Late last year, I realized that this “always on” habit (or some might say addiction) was becoming a serious problem — lower energy levels, mild depression, problems with my partner and my friends.
In 2019, I have been attempting to fix these problems. I still have a long ways to go, however here are a few solutions I’ve attempted to implement so far.
Track Your Usage
I turned on my iPhone’s “Screen Time” feature and watched in horror as my phone told me I was online for an average of nearly 6 hours 45 minutes a day. Some days, I was using my devices for more than 9 hours. I was picking up my phone an average of 97 times a day and getting an average of 180 notifications a day. YIKES!
Now, a good portion of that time was actual work, but merely seeing these stats has helped me to realize exactly how much of a problem I have.

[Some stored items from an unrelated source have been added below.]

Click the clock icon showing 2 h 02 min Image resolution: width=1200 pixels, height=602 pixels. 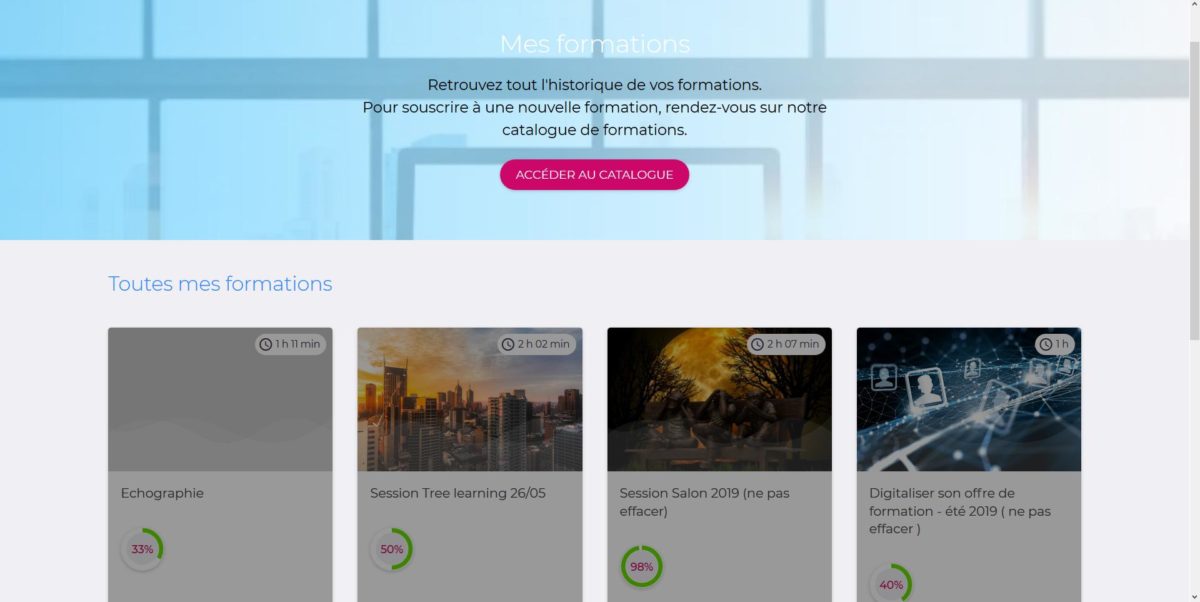point(509,344)
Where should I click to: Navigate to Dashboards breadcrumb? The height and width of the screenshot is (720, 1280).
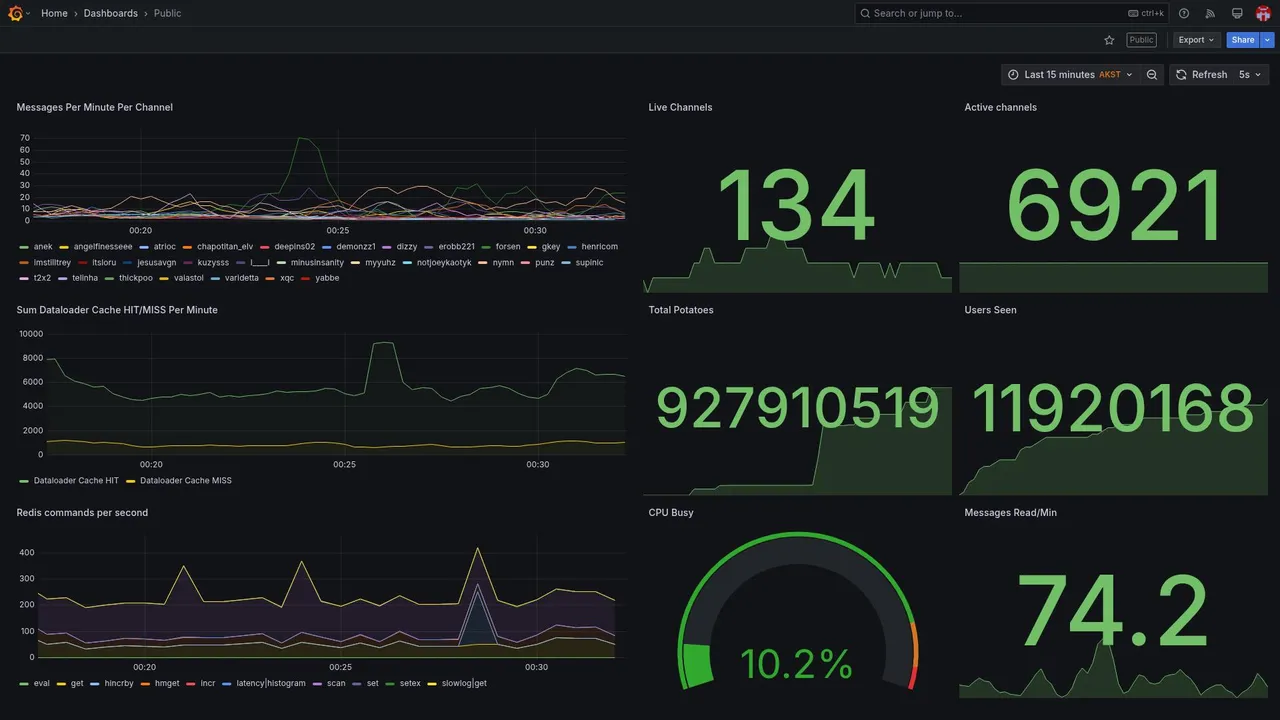coord(111,13)
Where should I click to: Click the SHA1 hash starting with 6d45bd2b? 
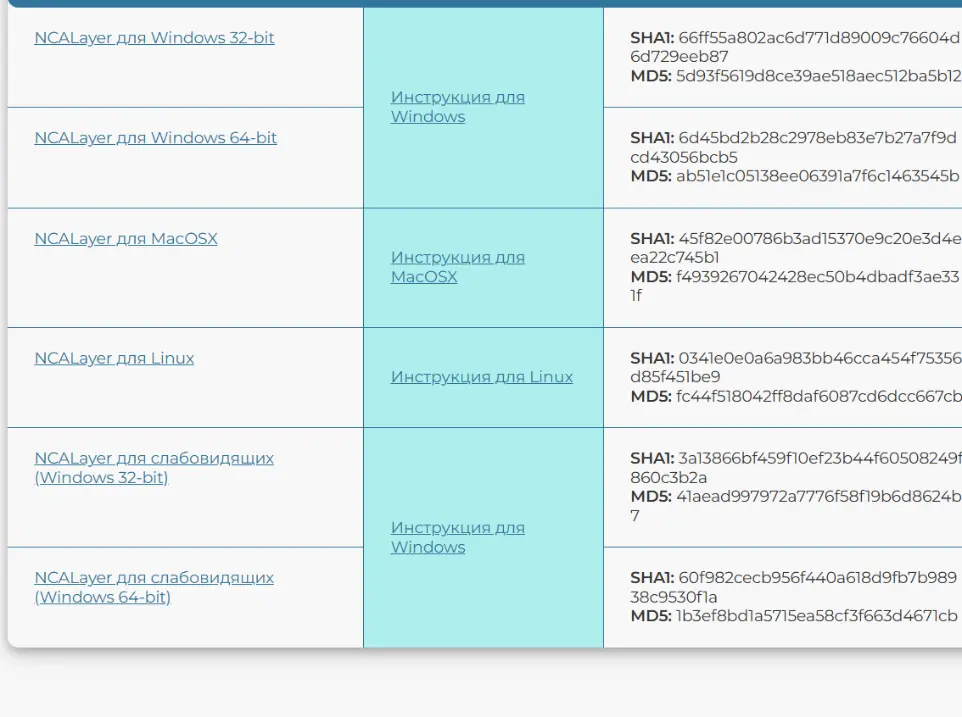(817, 138)

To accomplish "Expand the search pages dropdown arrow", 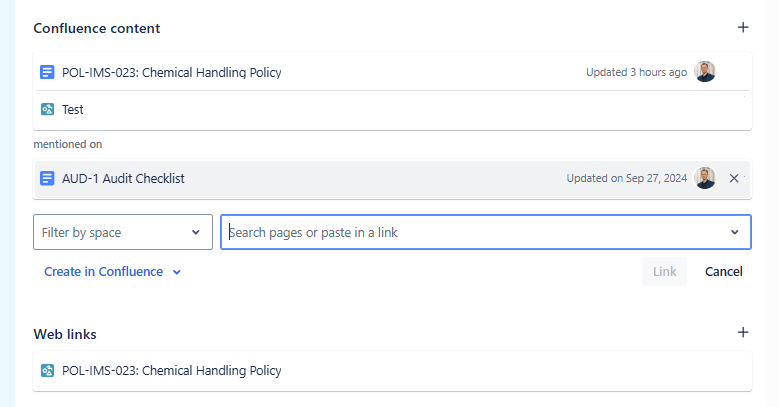I will coord(734,232).
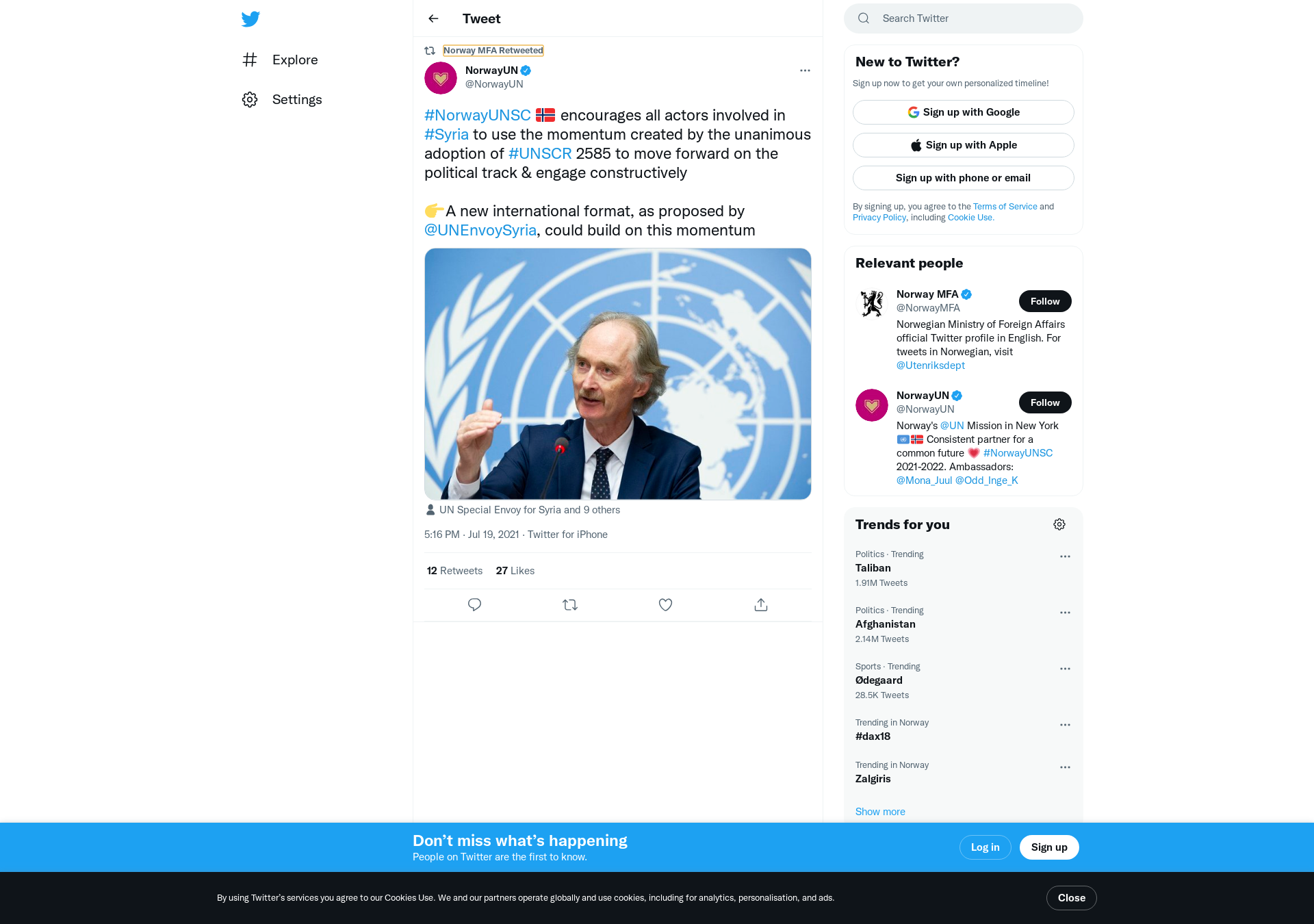Open the #Syria hashtag link
The height and width of the screenshot is (924, 1314).
(446, 134)
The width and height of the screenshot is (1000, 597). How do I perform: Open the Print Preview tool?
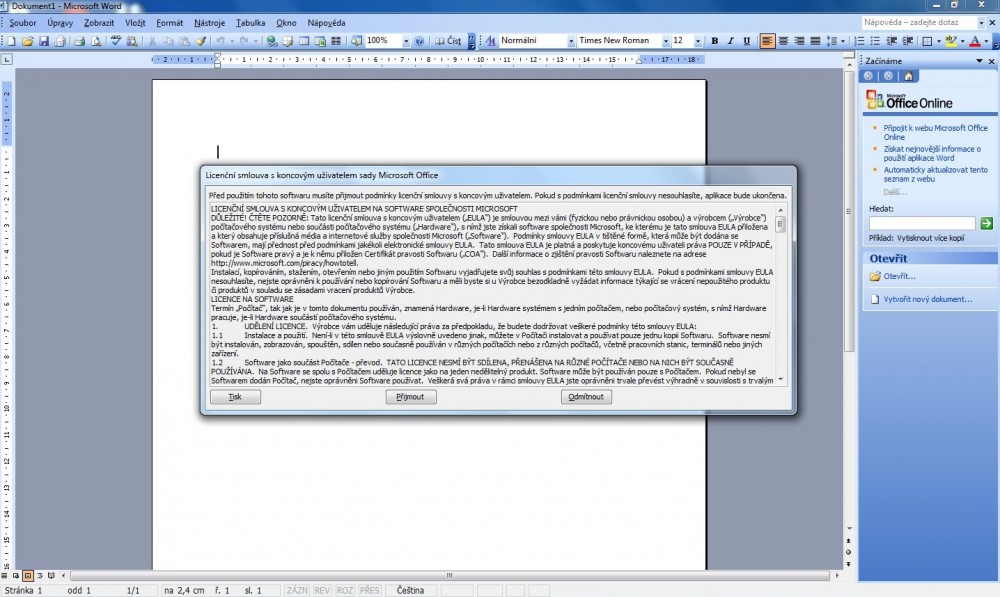point(96,41)
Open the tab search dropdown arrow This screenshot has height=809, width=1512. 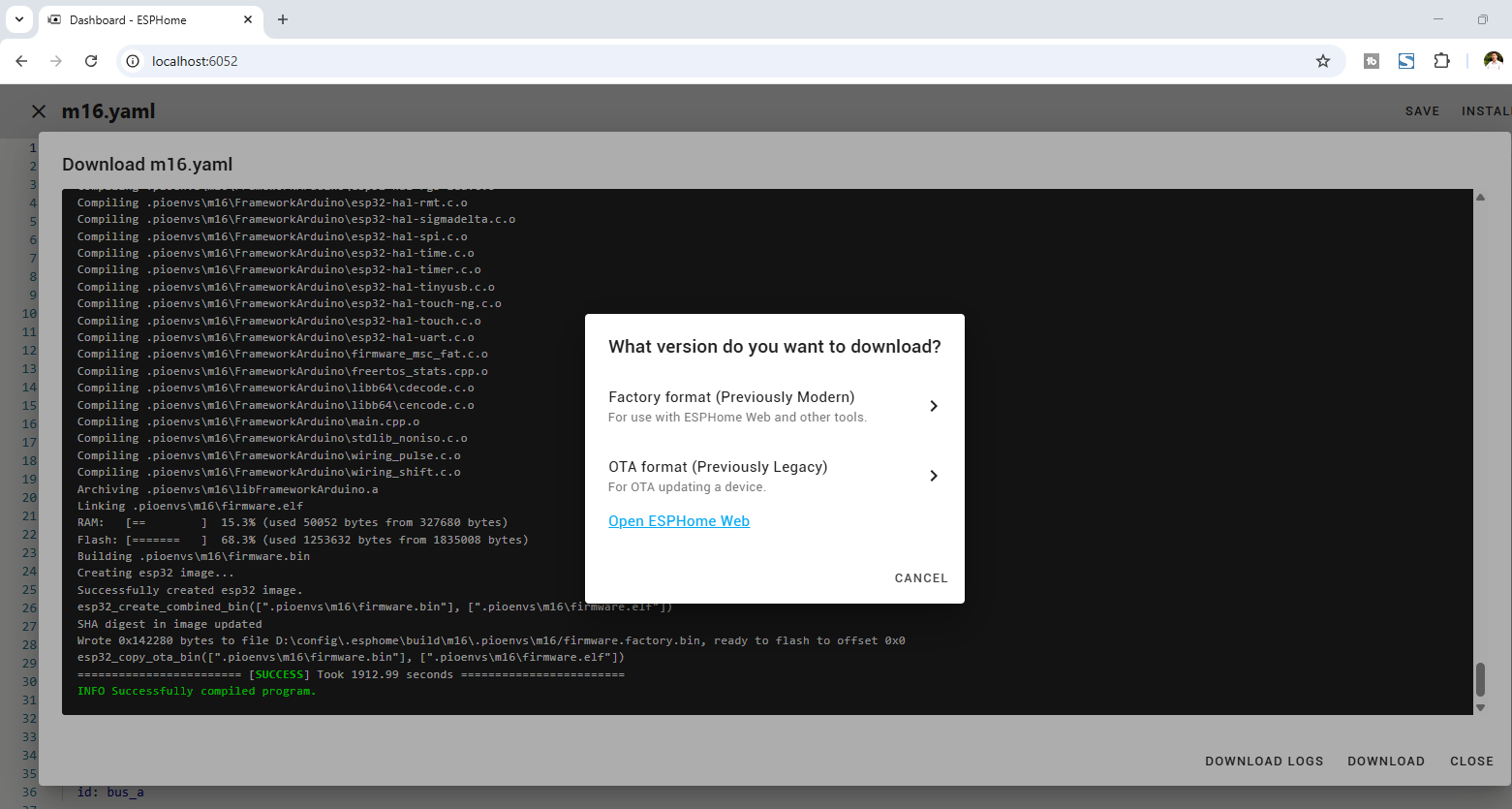click(x=18, y=19)
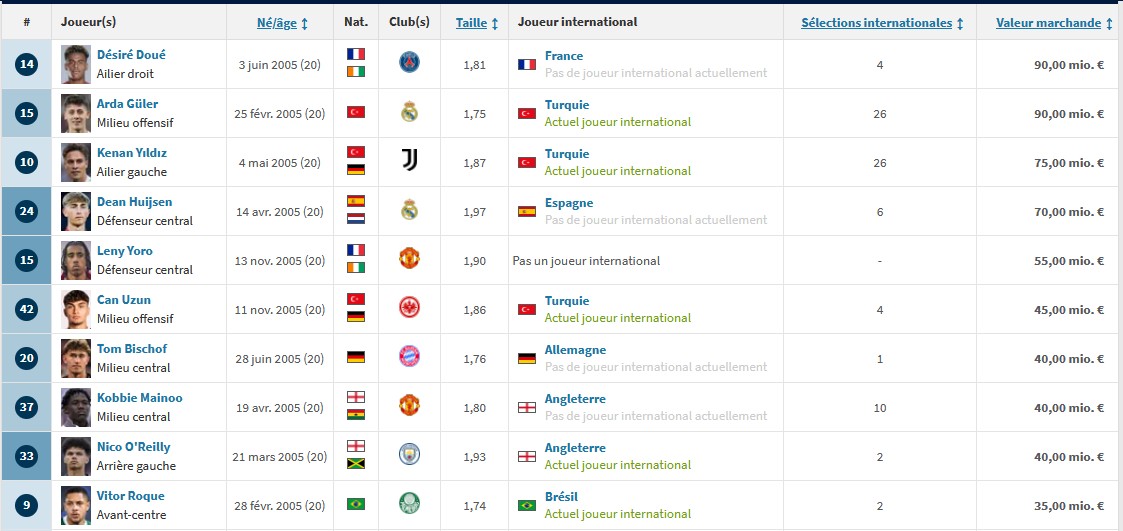This screenshot has height=531, width=1123.
Task: Click shirt number 42 badge
Action: pos(27,309)
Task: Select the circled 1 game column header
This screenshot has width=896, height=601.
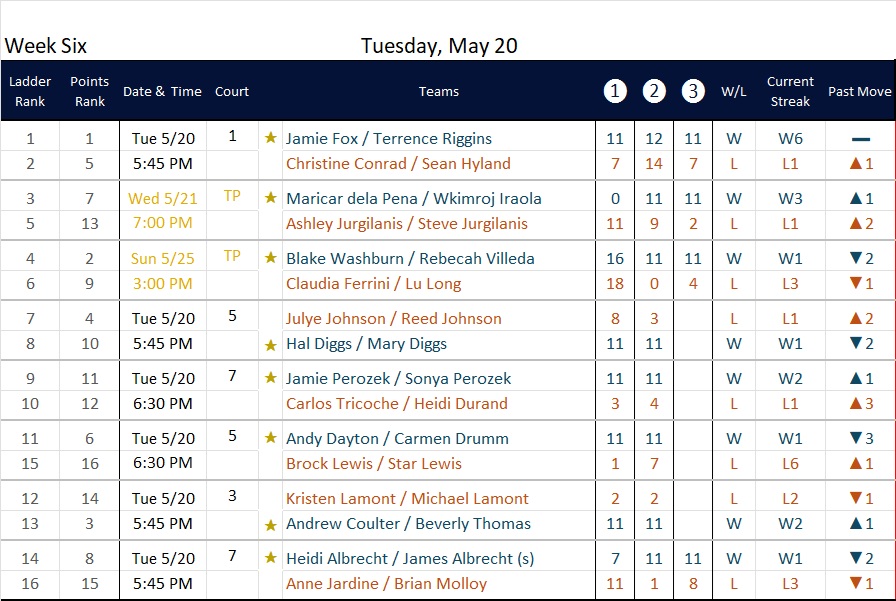Action: click(x=615, y=91)
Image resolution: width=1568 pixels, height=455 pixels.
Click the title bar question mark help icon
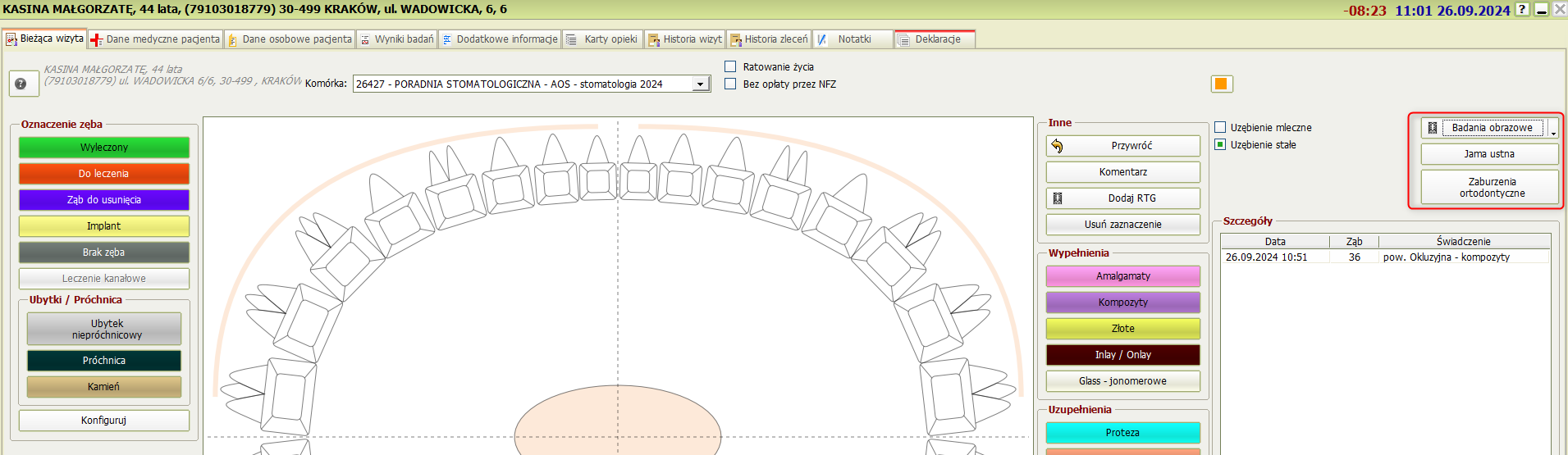click(1522, 10)
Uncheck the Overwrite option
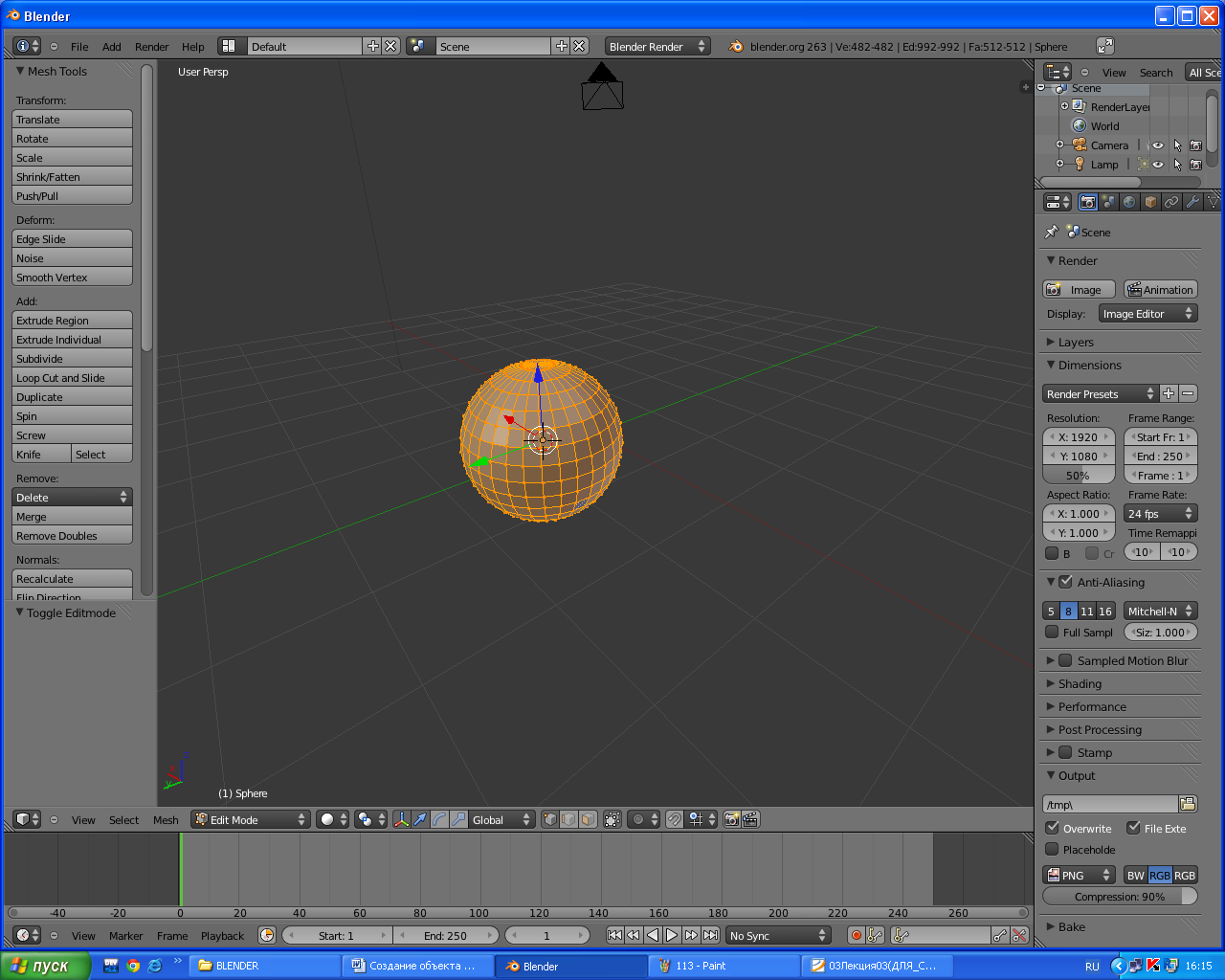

Relentlessly Unfollow, Unsubscribe and Turn Off Notifications
Because I still need to be on social media and my devices for work, I can’t delete my Facebook, Twitter and Instagram accounts. But I realized that I was following too many people, subscribing to too many email newsletters and getting notifications from too many apps. I spent a few hours relentlessly unfollowing/muting many people (sorry if you’re one of them!), unsubscribing from dozens of emails and turning off notifications from nearly all apps on my phone and iPad.
My iPhone also now has do not disturb turned on 24/7/365.
Separate Function from Device
Remember when we had different devices for each task — phones to talk but not surf the web, music players just to listen to music, digital cameras just to take photographs, GPS devices that just told us directions and nothing else?
Back then, it was easier to just carry the device that we needed in that moment and not be distracted from the others.
I’m attempting to return to that approach by separating each type of work onto its own device. Hardcore work gets done on my laptop, social media and web surfing happen on an old iPad.
I’m still not convinced this is fully possible, but I’m experimenting with different types of setup to find which forces me to focus the most.
Journals and Paper Books
Perhaps the most shocking change I’ve attempted is to re-start using paper in my daily routine. I start each morning with a paper journal, deciding what needs to be my priority for the day. I’ve mostly ditched my Kindle for paper books that don’t require a power supply. I might even start reading the newspaper again!
I hope these tips will be helpful to you and perhaps get you to think about your own technology usage. As Christians, I don’t think we’re called to retreat from the digital world, but I do believe we need to be more healthy about our involvement in it.